▸ Directions for this task
Retype every line of text in the records below without changing anything, and leave the pictures out of your answer.

---------- Data rows ----------

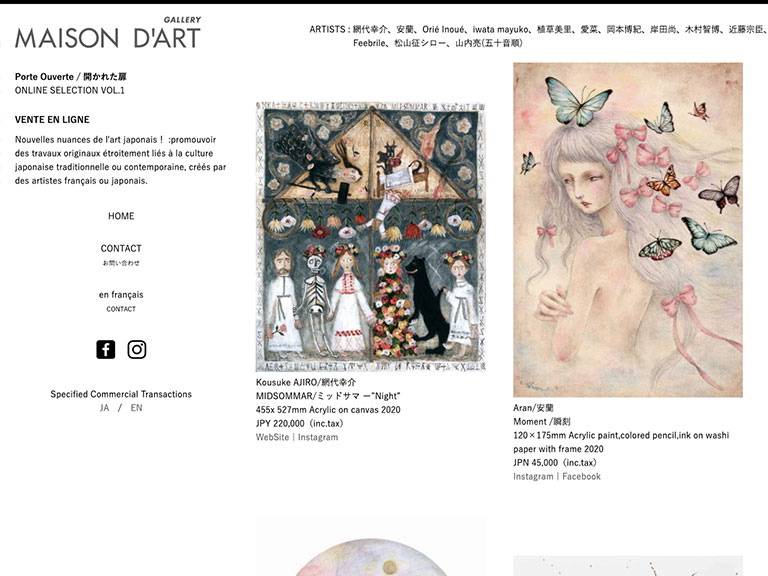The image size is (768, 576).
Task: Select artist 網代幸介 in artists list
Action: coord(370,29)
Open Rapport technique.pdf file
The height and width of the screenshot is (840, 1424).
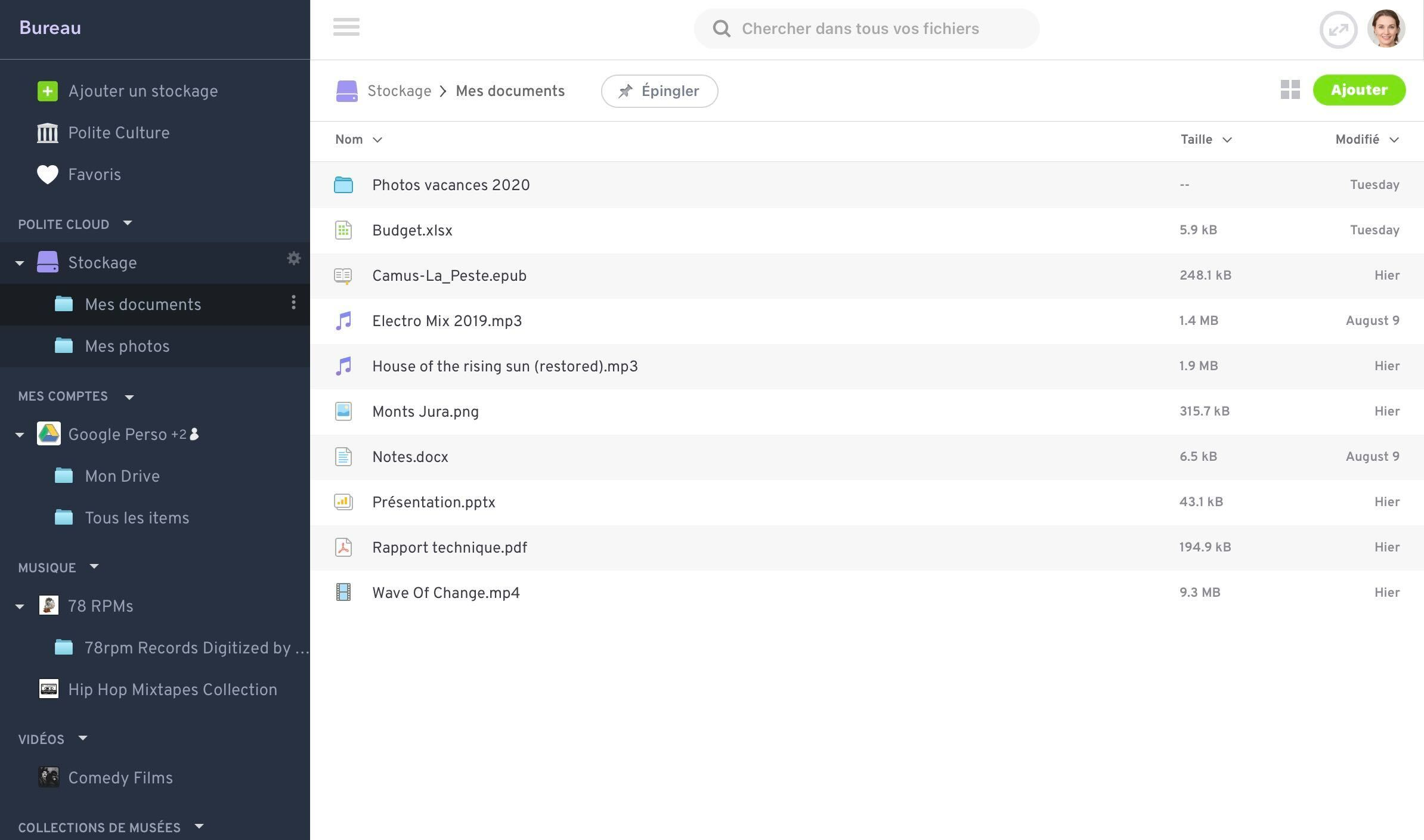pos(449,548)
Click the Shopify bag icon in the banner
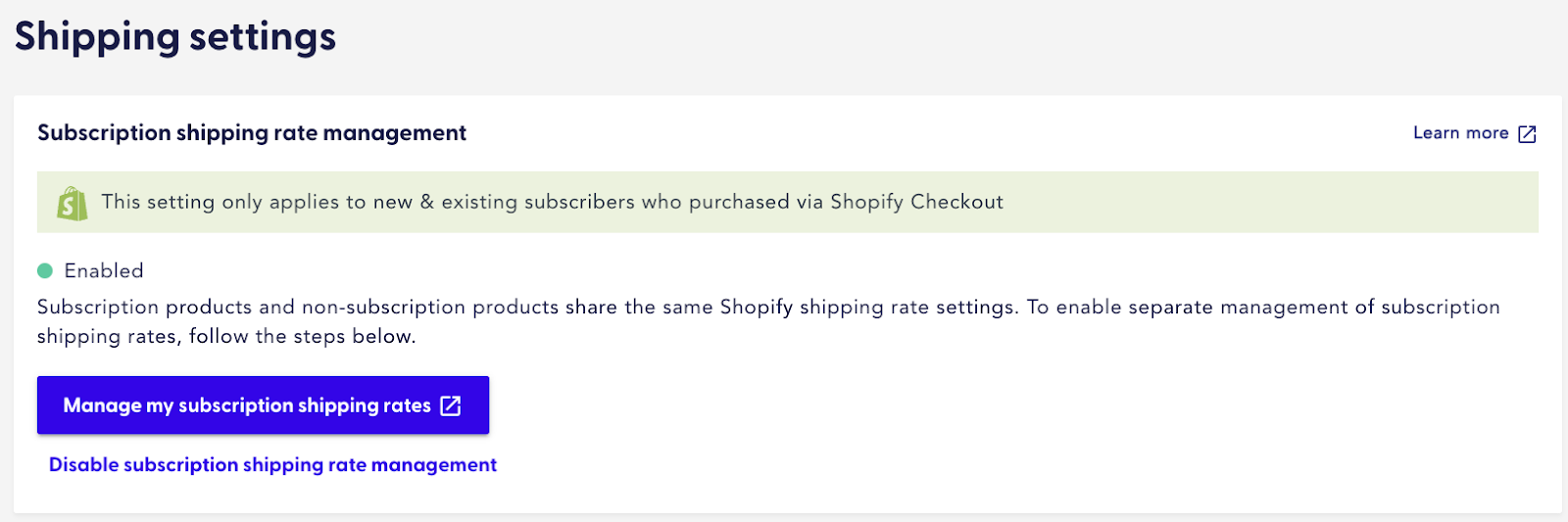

----------

▸ The completed task
The image size is (768, 576).
Task: Select artist 網代幸介 in artists list
Action: coord(370,29)
Open Rapport technique.pdf file
The height and width of the screenshot is (840, 1424).
pos(449,548)
Click the Shopify bag icon in the banner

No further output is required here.